Alone, one soul, in a plane I imagine self-flown; an individual celebrating an invalid eucharist, lacking communion; a slim sliver sliding through the atmospheric eyes of God, between earth and heaven; floating over coiled rivers, oceans, lakes and ponds like enormous sleeping animals, the vast quilts of farmland stretching flat beyond the horizon and everywhere evenly stitched with roads, altogether beautiful and order, and welcoming as a well-made bed; all the dirt and grit, water and wit of the gathered world crying out–and no way to reach down, to give or receive, to touch, to arrive at home, to pierce beyond the crystal cage, adapt the liturgy for land, stop this streaking sacrament. 

The Lord be with you.

[Unanswered.]

Lift up your hearts.

[Unanswered.] 

Let us give thanks to the Lord our God. 

[Unanswered.] 

It is right, and a good and joyful thing, always and everywhere…

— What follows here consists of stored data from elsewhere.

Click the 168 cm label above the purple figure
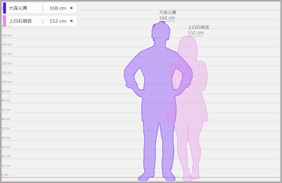282x183 pixels. click(167, 18)
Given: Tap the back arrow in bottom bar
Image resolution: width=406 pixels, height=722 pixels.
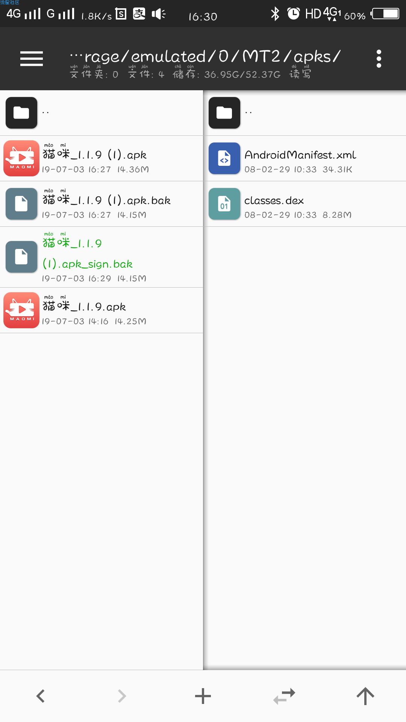Looking at the screenshot, I should pos(41,696).
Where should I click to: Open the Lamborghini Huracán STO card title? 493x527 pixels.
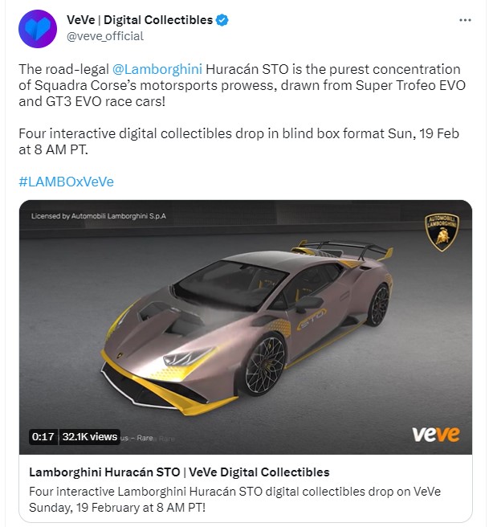(x=179, y=472)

Like that: the call without the response all the way through. Not even an echo, only silence beset with jet sounds.

Then, with an intercom burst, the vision vanishes. 

Due to weather, we are diverted to Oklahoma City where we will wait an unspecified while for fuel and permission to re-embark. 

Row upon row of passengers grow restless. How long, O pilot, how long? Scattered folks rise to stretch, stand, chat, and relieve themselves. 

We all plot toward our best travel course given the known inconveniences. We watch our moments leak out and puddle round us over the runway’s concrete.

And so we escape whatever malign force tempts us toward perfect loneliness–grounded and mingled together, stuck almost atop one another in the cabin’s cramped space, we are freed at least from sacramental inconsequence. 

Here we are with nothing much to do but plod together toward whatever holiness lurks (always and everywhere…) within this existence.